For a real interval $I$ and a continuous function $A: I \to \mathbb{R}^{d\times d}$, let $(x_1, \dots, x_d)$ denote a basis of the solution space of the non-autonomous ODE
$$
\dot x(t) = A(t) x(t) \quad \text{for} \quad t \in I.
$$
The mapping
$$
\varphi: I \ni t \mapsto \det(x_1(t), \dots, x_d(t)) \in \mathbb{R}
$$
is usually called the *Wronskian* of the basis $(x_1,\dots,x_d)$, and it seems to be an obligatory topic in every ODE course or book that I've seen.

So in an ODE course that I am currently teaching, I'm facing the following problem:

(1) Despite its prevalence in courses and textbooks, I've rarely (not to say never) encountered any situation where the Wronskian of an ODE is used in a way that sheds non-trivial insight onto the problem at hand - in particular not in any of the books where I've read about it. (Of course, I have also searched on the internet for it, but without any success.)

(2) I feel quite uneasy to teach a concept which I am unable to motivate properly.

(3) I'd feel even more uneasy to just omit it from the course, since chances are that my not knowing of an application of the Wronskian is just due to my ignorance.

Well, what I did is to merely mention the Wronskian in a remark - but of course (and fortunately) I did not get away with it, because quite soon a student asked what the Wronskian is good for.

So this is the

**Question:** What is the Wronskian (in the context of linear ODEs) good for?

**Remarks.**

One can show that $\varphi$ satisfies the differential equation $$ \dot \varphi(t) = \operatorname{tr}(A(t)) \varphi(t), $$ and since this a one-dimensional equation we have the solution formula $$ (*) \qquad \dot \varphi(t) = e^{\int_{t_0}^t \operatorname{tr}(A(s)) \, ds} \varphi(t_0) $$ for it (for any fixed time $t_0$ and all $t \in I$). This is nice - but still I can't see how to explain to my students that it is useful.

I've often seen discussions to the end that $(*)$ implies that "the Wronskian is non-zero at a time $t_0$ if and only if it is non-zero at every time $t$" - but I find this somewhat straw man-ish: the fact that $(x_1(t), \dots, x_d(t))$ is linearly independent at one time $t_0$ if and only if it is linearly independent at every time $t$ is an immediate consequence of the uniqueness theorem for ODEs, without any reference to the Wronskian.

One can give a geometrical interpretation of $(*)$: For instance, if all the matrices $A(t)$ have trace $0$, and it follows that the (non-autonomous) flow associated with our differential equation is volume preserving. However, I'm not convinced that this serves as a sufficient motivation to give the mapping $t \mapsto \det(x_1(t), \dots, x_d(t))$ its own name and to discuss it in some detail.

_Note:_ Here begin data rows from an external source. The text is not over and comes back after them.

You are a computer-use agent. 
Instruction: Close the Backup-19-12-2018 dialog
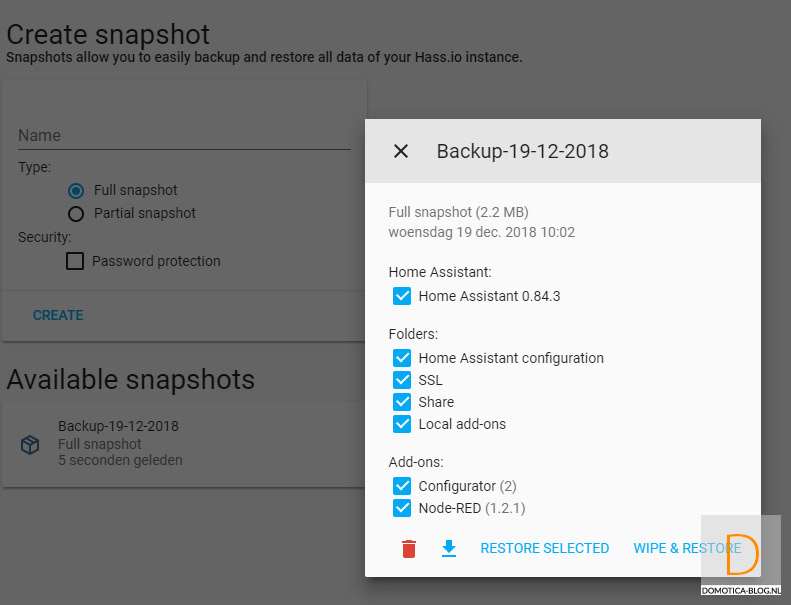(401, 151)
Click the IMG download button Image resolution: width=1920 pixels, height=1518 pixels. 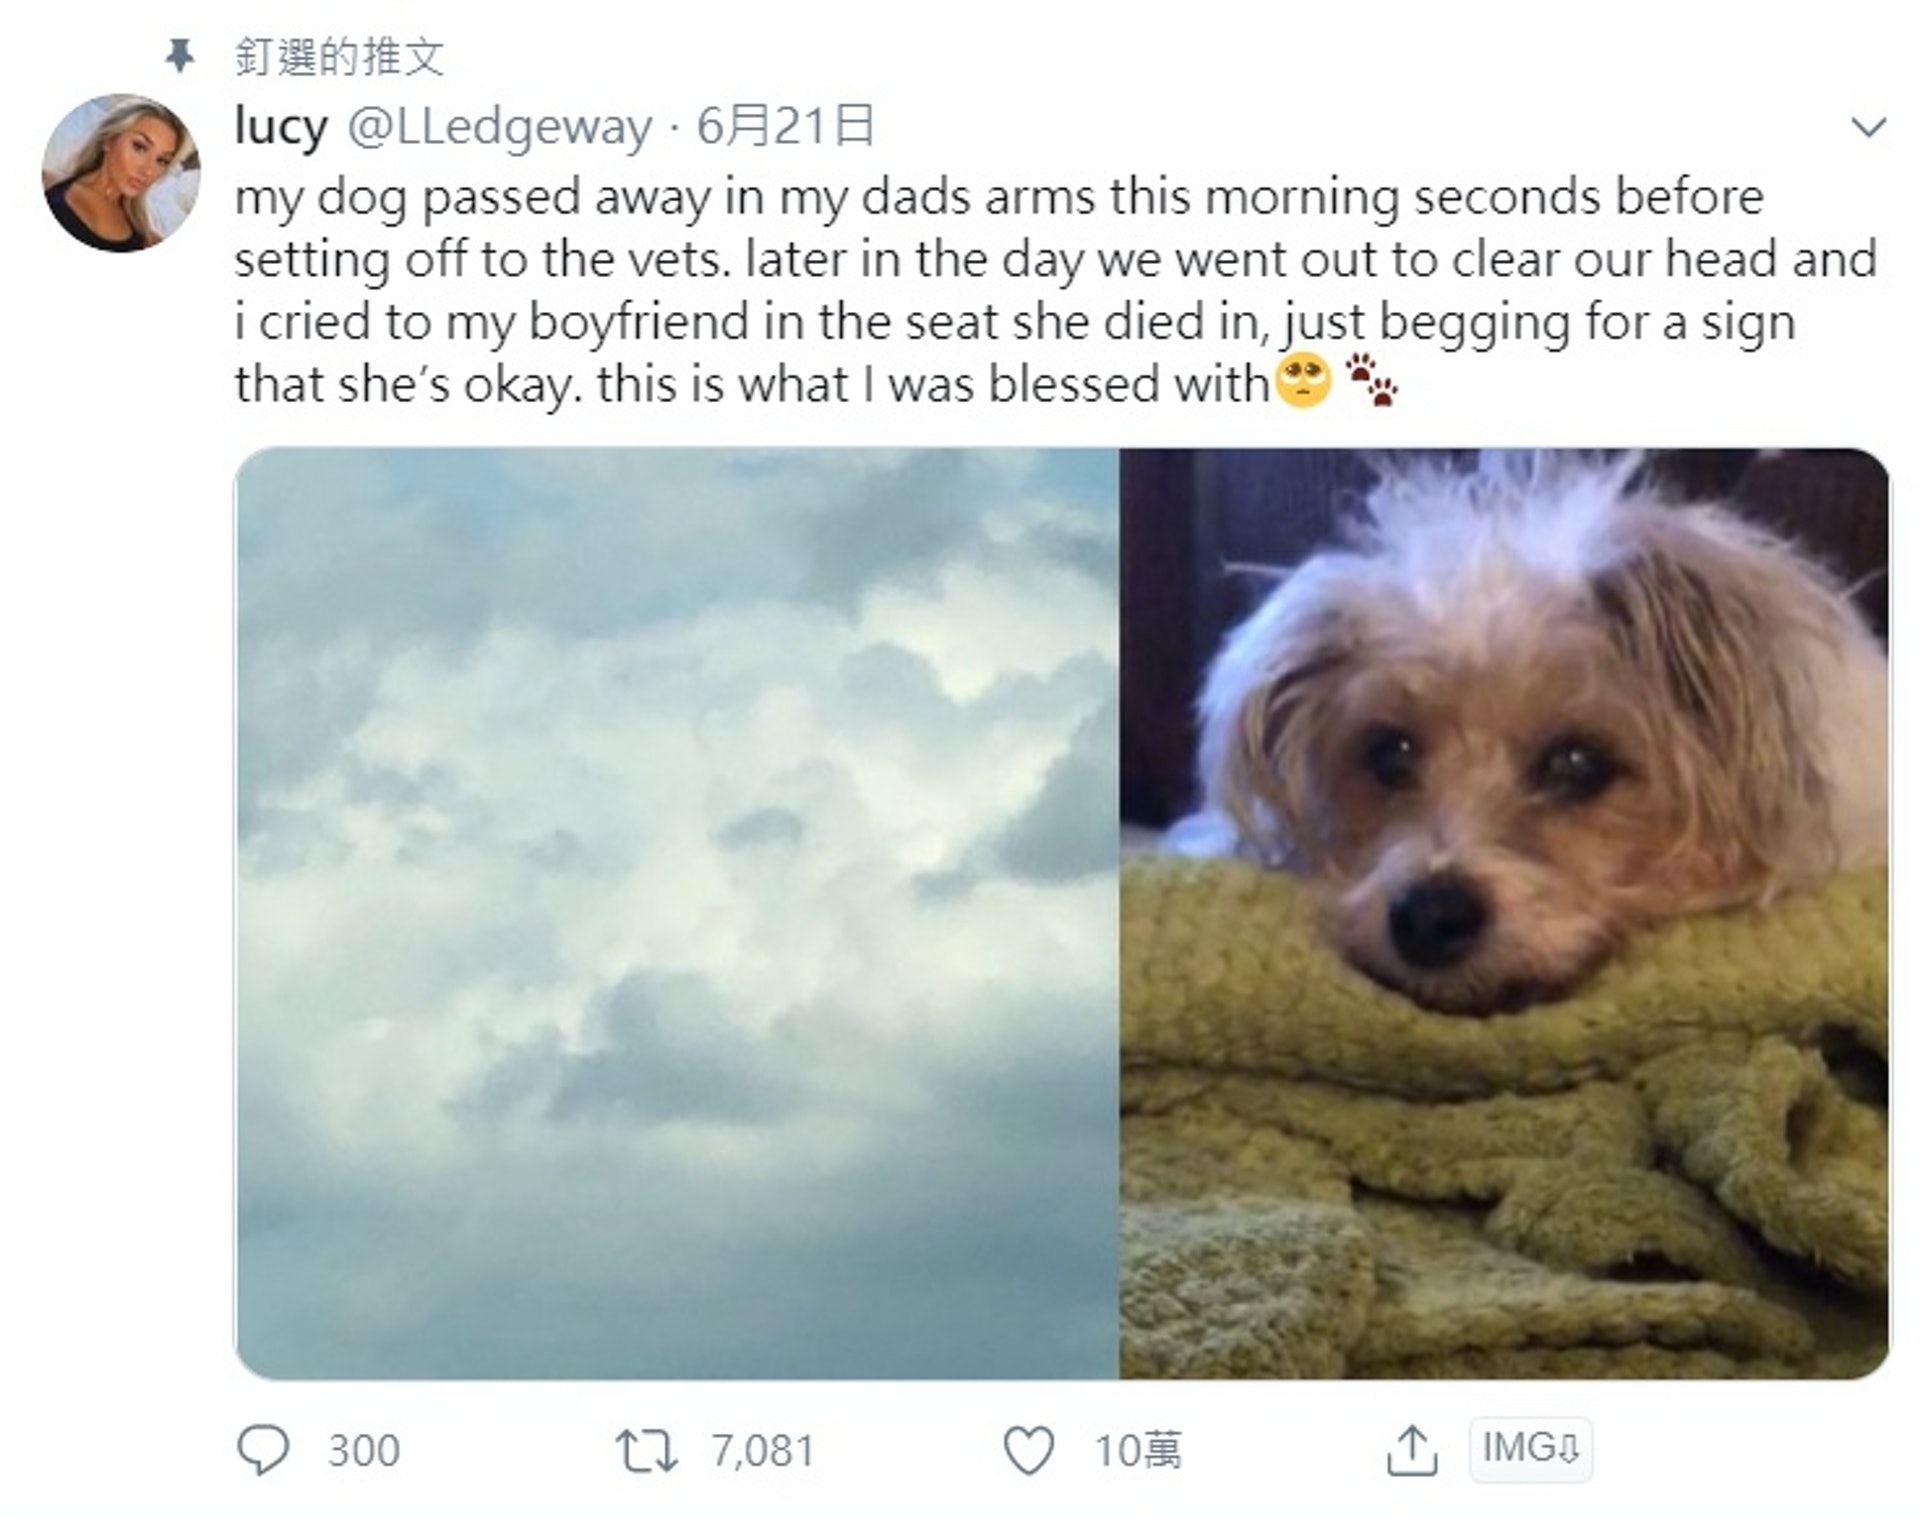tap(1530, 1449)
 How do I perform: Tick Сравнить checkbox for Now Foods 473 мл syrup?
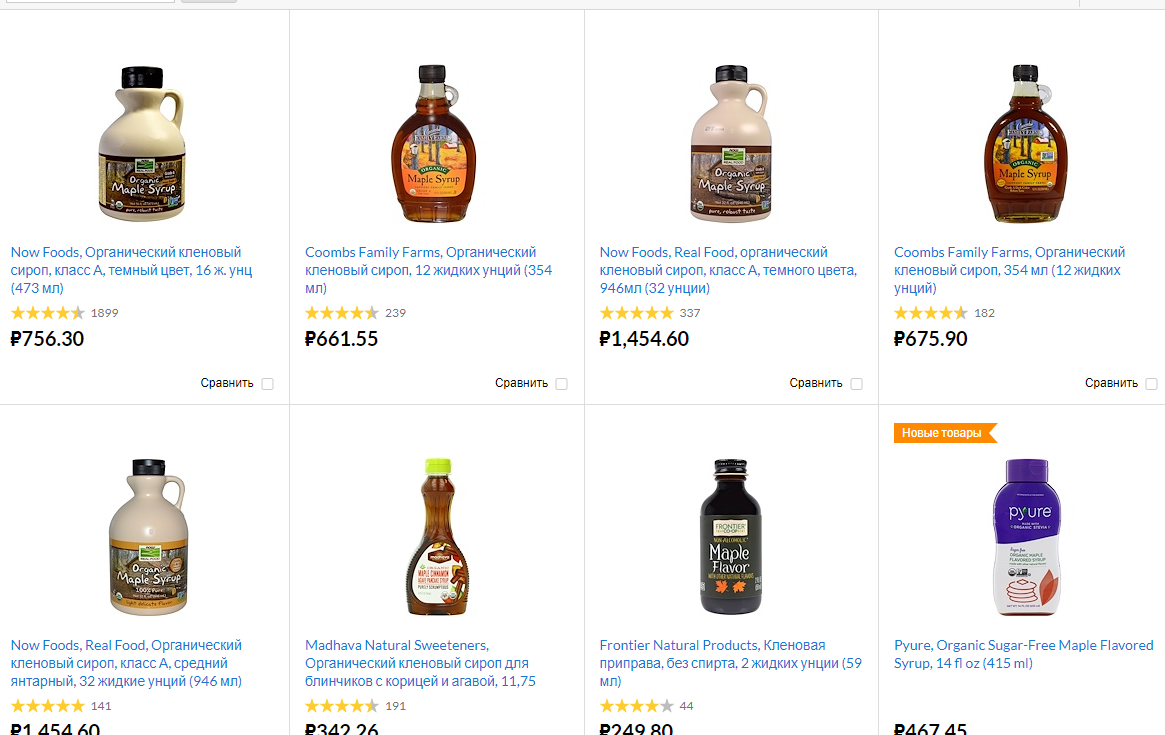pyautogui.click(x=267, y=383)
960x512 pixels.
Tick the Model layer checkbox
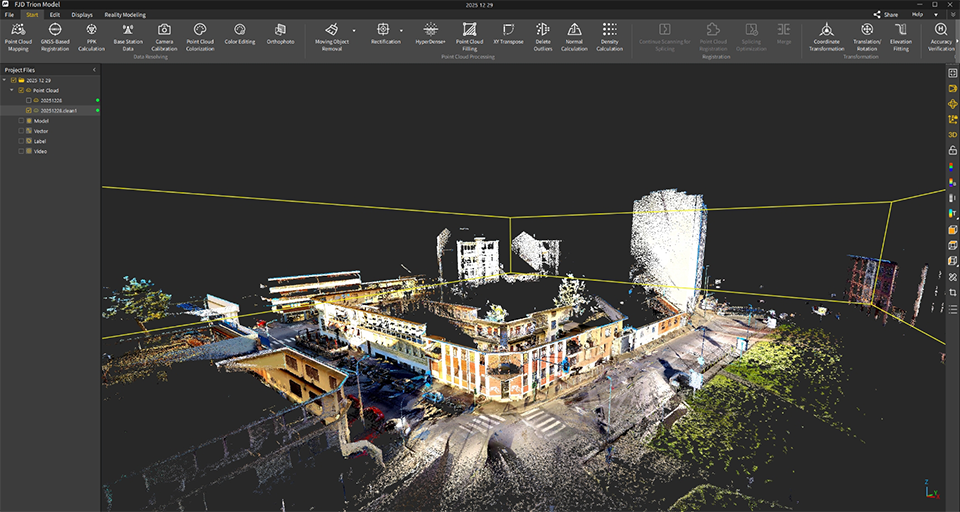tap(21, 121)
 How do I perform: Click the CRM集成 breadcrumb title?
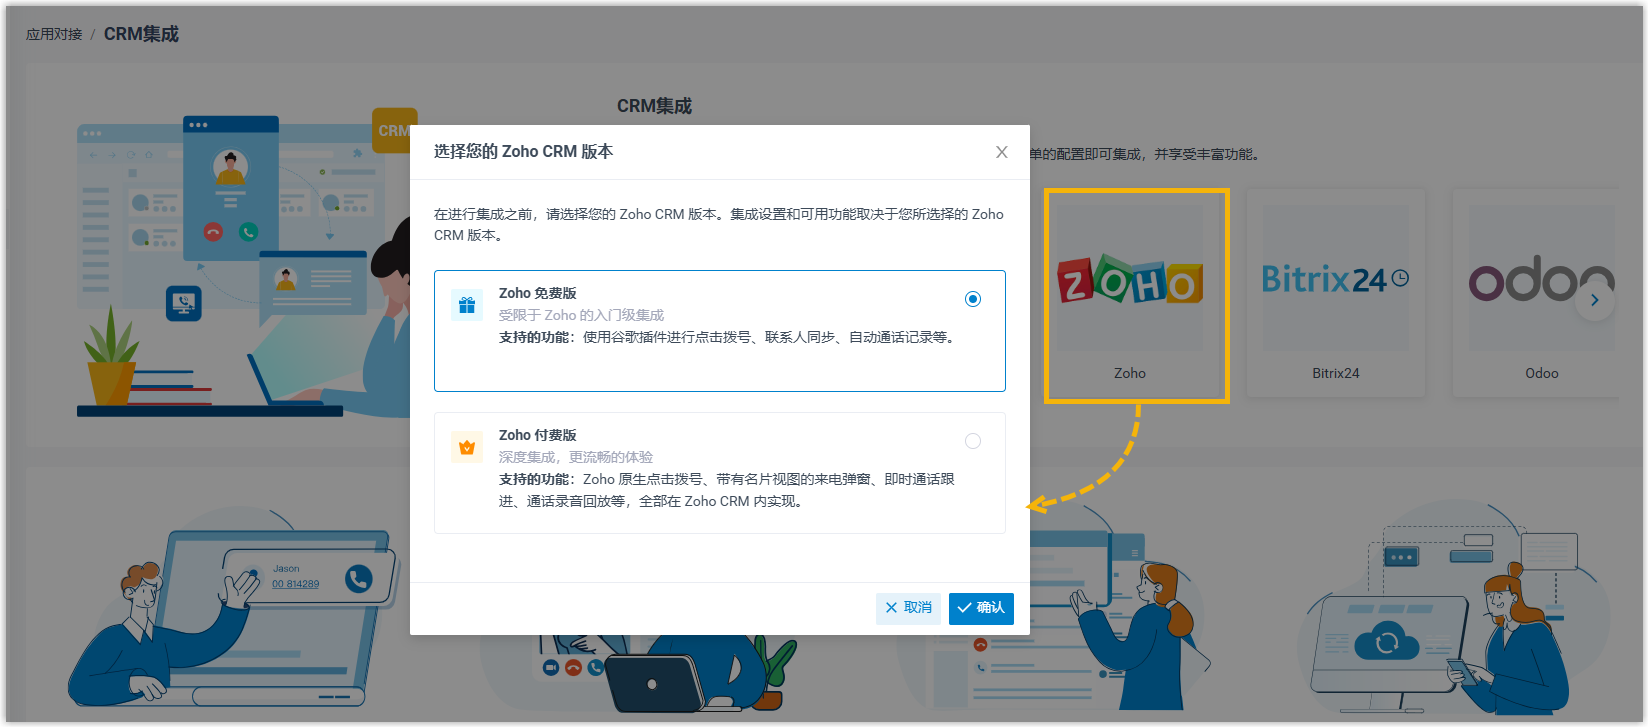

Maybe a word on the notion "good for" that occurs in the question: I'm pretty comfortable with studying and teaching mathematical objects just in order to better understand them, or for the sake of their intrinsic beauty. However, whenever we do so, this usually happens within a certain theoretical context - i.e., we build a theory, introduce terminology, and this terminology somehow contributes to the development (or to our understanding) of the theory.

Some my question could be rephrased as:

"I'm looking either (i) for applications of the Wronskian of ODEs to concrete problems (within or without mathematics) or (ii) for ways in which the concept 'Wronskian' facilitates our understanding of the theory of ODEs (or of any other theory)."

The term 'Wronskian' also seems to be used with a more general meaning (see for instance this Wikipedia entry). However, I am specifically interested in the Wronskian

**for the solutions of a linear ODE**.